Searchable data may include phone calls, email, text messages, Facebook posts, internet search history, private chat conversations, calendar appointments, the GPS locator in your phone or vehicle, pictures of your vacation to Maui, and purchase history from your Starbucks app.
Even phones that aren’t very smart are considerably more advanced than a Rolodex and should be granted as much protection as your mother’s maiden name. Most modern phones can provide access to bank records, credit card information, a password database, messages to your children, tracking apps for other phones on your plan, work product that may be proprietary, your personal journal, and Valentine’s pictures of your wife.
If you are arrested, the officer can search your personal effects, but whether he can search your phone in hopes of finding calls to your drug dealer or pictures of you with stolen property is the question before the Supreme Court.
Ideally, the Supreme Court would rule this year that there is no safety concern or legal reason for an officer to have warrantless access to any of those. Unfortunately, two previous decisions that will likely be used as precedent do not support such a ruling.

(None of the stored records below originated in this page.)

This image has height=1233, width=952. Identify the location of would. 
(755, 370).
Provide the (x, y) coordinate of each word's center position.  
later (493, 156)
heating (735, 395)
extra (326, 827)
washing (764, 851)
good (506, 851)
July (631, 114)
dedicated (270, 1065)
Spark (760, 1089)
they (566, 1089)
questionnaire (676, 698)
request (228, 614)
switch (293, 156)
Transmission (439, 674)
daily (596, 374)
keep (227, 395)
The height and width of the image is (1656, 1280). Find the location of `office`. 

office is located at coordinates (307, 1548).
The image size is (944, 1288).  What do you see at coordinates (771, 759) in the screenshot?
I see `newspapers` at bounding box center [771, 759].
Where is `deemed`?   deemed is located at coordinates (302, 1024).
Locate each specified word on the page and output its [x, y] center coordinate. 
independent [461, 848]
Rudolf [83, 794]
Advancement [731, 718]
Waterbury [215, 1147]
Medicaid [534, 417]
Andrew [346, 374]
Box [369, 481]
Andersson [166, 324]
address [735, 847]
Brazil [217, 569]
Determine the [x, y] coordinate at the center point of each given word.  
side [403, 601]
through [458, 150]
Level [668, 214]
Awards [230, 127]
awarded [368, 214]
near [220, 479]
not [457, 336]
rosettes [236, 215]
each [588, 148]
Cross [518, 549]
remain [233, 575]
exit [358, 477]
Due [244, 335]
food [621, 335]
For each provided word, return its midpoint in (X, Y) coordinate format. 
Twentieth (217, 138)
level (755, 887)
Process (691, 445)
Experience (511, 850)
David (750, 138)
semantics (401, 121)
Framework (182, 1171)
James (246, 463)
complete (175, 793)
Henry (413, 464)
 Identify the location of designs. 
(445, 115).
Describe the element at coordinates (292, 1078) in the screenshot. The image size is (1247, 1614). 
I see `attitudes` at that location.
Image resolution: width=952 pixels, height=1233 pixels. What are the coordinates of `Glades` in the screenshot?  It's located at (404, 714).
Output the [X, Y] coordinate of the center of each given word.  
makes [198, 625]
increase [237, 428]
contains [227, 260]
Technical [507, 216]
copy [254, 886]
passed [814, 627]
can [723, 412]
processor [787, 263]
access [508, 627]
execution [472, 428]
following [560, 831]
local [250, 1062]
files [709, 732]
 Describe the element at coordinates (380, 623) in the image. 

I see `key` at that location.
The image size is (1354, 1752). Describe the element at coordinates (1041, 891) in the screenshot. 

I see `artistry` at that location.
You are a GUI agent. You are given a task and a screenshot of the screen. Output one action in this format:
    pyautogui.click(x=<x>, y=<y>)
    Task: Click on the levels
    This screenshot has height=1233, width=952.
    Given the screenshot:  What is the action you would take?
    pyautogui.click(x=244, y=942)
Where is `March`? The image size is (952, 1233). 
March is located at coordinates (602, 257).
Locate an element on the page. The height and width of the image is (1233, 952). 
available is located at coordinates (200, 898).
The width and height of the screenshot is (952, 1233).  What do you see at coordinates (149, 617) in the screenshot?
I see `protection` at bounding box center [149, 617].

Mitch Miller argued in 1976 (US v. Miller) that his bank had no right or obligation to reveal his records to the government, even under subpoena, because the bank only had the records in the first place because it was required by law – not because Miller provided them. Justice Powell ruled that such records were not Miller’s private papers, but business documents belonging to the bank; therefore, the bank must comply with the subpoena.
Using this reasoning, the Court could decide any and all information available to your phone provider, including the content of text messages and emails, could be requested by court order.
Three years later, the Court ruled in Smith v. Maryland that the petitioner had no right to privacy when he made a phone call from his home. Smith knew the record of that phone call was “exposed” to phone company equipment in the normal course of business, eliminating his right to privacy.
Now that all communications are digital, this precedent suggests that they, too, are “exposed” to the phone company equipment and become their business records instead of your personal documents. Between these two rulings, you have no expectation of privacy except when speaking face-to-face in your own home. All other communications belong to your service company.
The Court is also likely to conclude that if sufficient evidence exists to place a person under arrest, all accessible electronic data related to that person, including information stored in the person’s cell phone, may also be searched and seized without a warrant in the same manner as any physical items.
If the past is any indicator of the future, the Supreme Court will likely continue its position as the Approval Panel for Government Intrusion instead of the defender of the Constitution. I’d give you my opinion on that, but well, that’s private.